AUFGABEN →
[1] Prüfe anhand des Textes über Reduktion und Reframing, ob die Aussagen stimmen: (a) Die Qualität einer Information lässt sich an ihrer Länge bemessen. (b) Charles Bennett ist bei IBM. (c) In der Informationstheorie heißt Komplexität logische Tiefe. Antworte jeweils mit Ja oder Nein und zitiere die entscheidenden Worte wörtlich.
[2] Welche drei Stufen nennt der Text über Reduktion und Reframing für das Reframing?
[3] Schreibe den Text über Reduktion und Reframing nach seinem letzten Satz weiter.

VORLIEGENDER TEXT →

Reduktion bedeutet nicht Vereinfachen – Refraiming

„Handlungsfähigkeit wird durch die Reduktion von Komplexität
erreicht“ stellt Gunther Schmidt fest. „Reduktion“ ist hier aber ein
irreführender Begriff, weil er fälschlicher Weise mit „Vereinfachung“
gleichgesetzt wird.

Hinnen & Hinnen schlagen vor, besser von Reframing zu
sprechen – und damit über die 3 Stufen Strukturierung, Sensualisierung und
Vermittlung
die gewünschten Sachverhalte und Informationen in neuen Kontexten
zu bearbeiten. Also die Arbeit, die es macht, Information auszusortieren,
gezielt und bewusst neu zu gestalten. (Hinnern & Hinnern, S. 8ff)

Der alltagssprachliche Begriff von Information wird meist
mit „Bedeutung“ gleichgesetzt, die wir darin erhoffen (Nørretranders,
S.67ff). Dass es dabei nicht die Menge der Information ist, die entscheidend
ist, ist uns Menschen eigentlich völlig selbstverständlich:
Der Wert einer Information oder einer Nachricht besteht in
der Arbeit, die zu wiederholen einem erspart bleibt.

Interessiert uns die Qualität, können wir Information also
nicht nach Länge/ Kürze bemessen. Wir müssen sie anhand ihres Wertes, ihrer
Tiefe beurteilen.

Komplexität zum Vierten

So definiert Charles Bennett von IBM: „Der Wert einer
Nachricht besteht im Umfang der (…) Arbeit, die von den Urhebern plausibel
ausgeführt worden ist und die zu wiederholen dem Empfänger erspart
bleibt.“ (Nørretranders, S.127). Denn „Komplexität ist nicht als
Länge einer Nachricht messbar, sondern als die Arbeit, die ihr vorausgegangen
ist.“ (Nørretranders, S.128), und wird als logische Tiefe in der
Informationstheorie bezeichnet.

„Der unaufhörliche Informations-Tsunami weckt in vielen von
uns den Wunsch nach Überschaubarkeit und beschleunigter Informationsaufnahme.
(…) Das Ergebnis solchen Denkens erhebt „Vereinfachen, vereinfachen“ zur
wichtigsten Kommunikationsregel“. (Hinnern & Hinnern, S.11f).

Aber es braucht aus verschiedensten Gründen weiterhin Tiefe
und Bedeutung: vor allem um weiterhin gute Entscheidungen auf Basis von
komplexen Informationsräumen zu treffen. Und nicht oberflächliche Einfachheit
mit einfachen Entscheidungen zu verwechseln.

In ihrem Buch „Refraim it“ bieten die Brüder Hinnen einen
Koffer an Methoden und einen klaren Weg, um über eine (Neu-) Gestaltung der
Rahmenbedingungen Informationen strukturiert aufzuarbeiten – also plausibel
auszuführen.

AUFGEFÜHRTE EINTRÄGE →
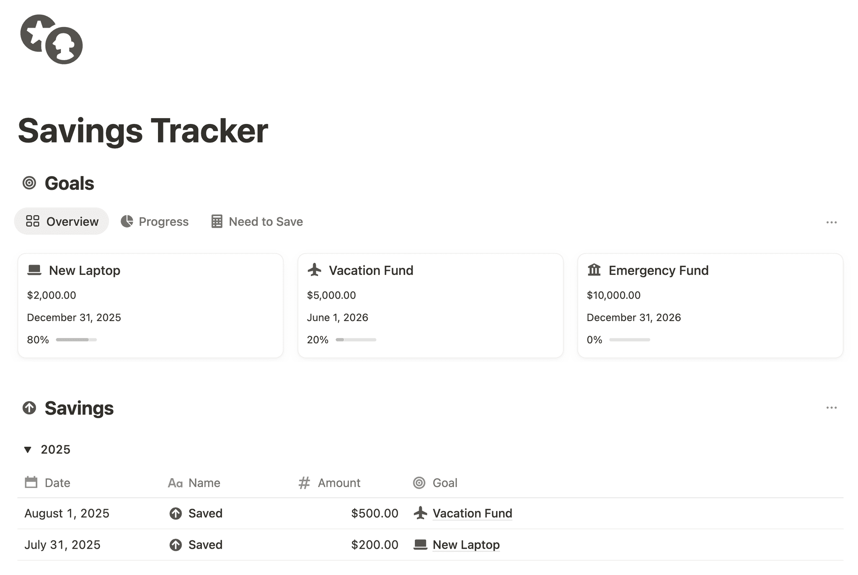
Task: Collapse the 2025 group in Savings
Action: (28, 449)
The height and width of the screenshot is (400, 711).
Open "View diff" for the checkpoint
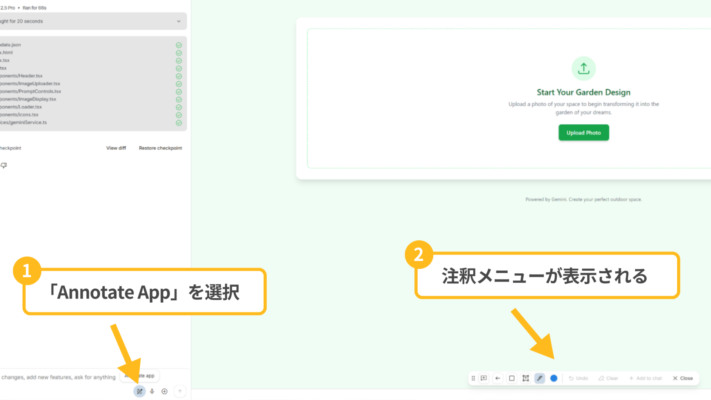pyautogui.click(x=116, y=148)
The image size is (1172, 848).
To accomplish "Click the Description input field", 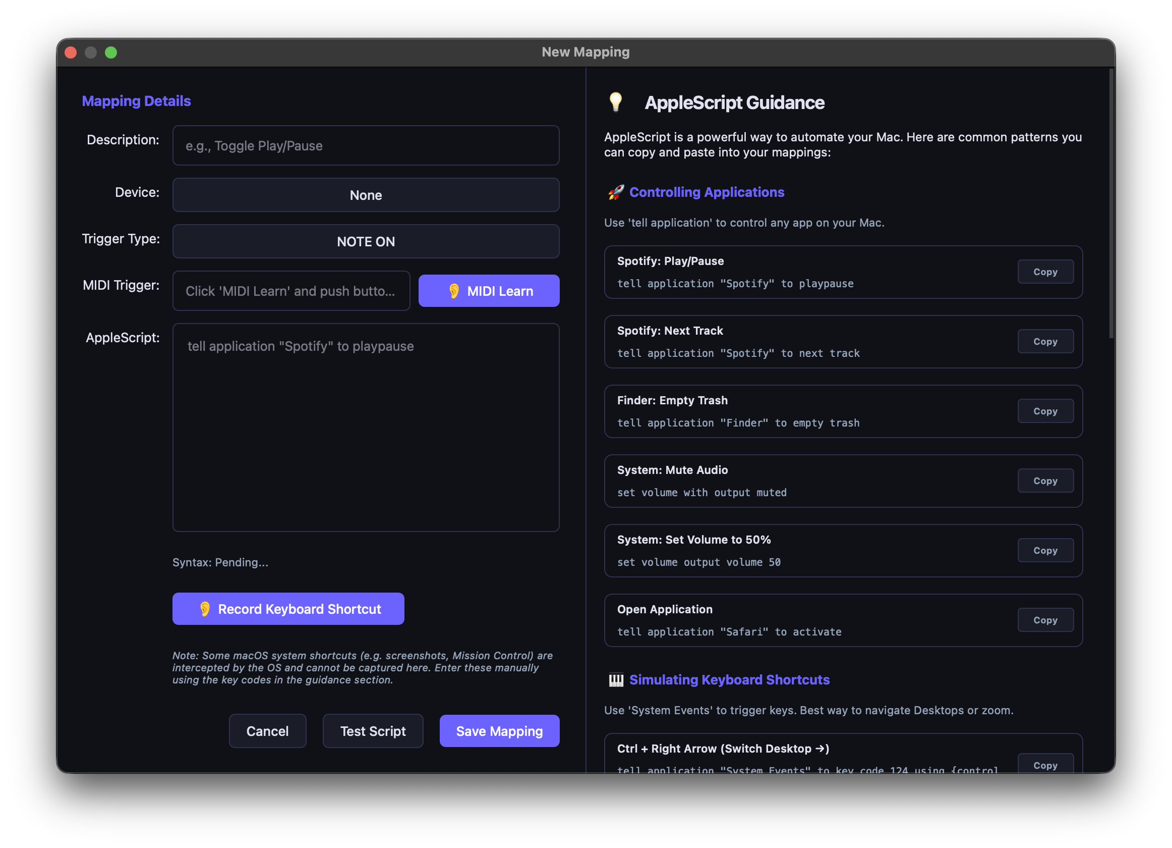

LÖSUNGEN →
[1]
(a) Nein: „können wir Information also nicht nach Länge/ Kürze bemessen“
(b) Ja: „So definiert Charles Bennett von IBM“
(c) Ja: „wird als logische Tiefe in der Informationstheorie bezeichnet“

[2] Strukturierung, Sensualisierung und Vermittlung.

[3]
Basierend auf der ursprünglichen Definition von Paul
Watzlawick zum Refraiming schlagen sie vor, den Begriff des Refraiming
umfassender zu nutzen. Und damit auszudrücken, dass Informationen über eine
Strukturierungs-Technik aus 3 Stufen in 9 einzelnen Schritten so umgestaltet
werden, dass Perspektiven gewechselt und damit der Kontext aus verschiedenen
Brillen betrachtet wird – bevor die Information an die Zielgruppe verteilt
wird.

Die Stufen nach Hinnen & Hinnen:

Faciliation/ Verständlich machen:
sind Inhalte logisch, strukturiert, geben sie Sinn? Argumente
richtig strukturieren, schlüssig & verständlich machen. Ebenso
Qualitätsprüfung der Quellen. Klären & Straffen der Inhalte.

Sensualization/ Versinnlichen:
Von Hirn und Bewusstsein durch Reframing ins Verständnis
–möglichst mit allen Sinnen- bringen.

Mobilization/ zum Handeln leiten:
mittels Medien mobilisieren um das Publikum nicht nur zu
erreichen sondern auch zu bewegen.

Mit einer Strukturierung wie sie die Brüder Hinnen anbieten,
wandelt sich „Information“ und „Komplexität“ nun hin zu einem Ausdruck für den
Produktionsprozess. Es tritt jetzt die nötige Vorleistung, also die Arbeit
dazu, in den Fokus.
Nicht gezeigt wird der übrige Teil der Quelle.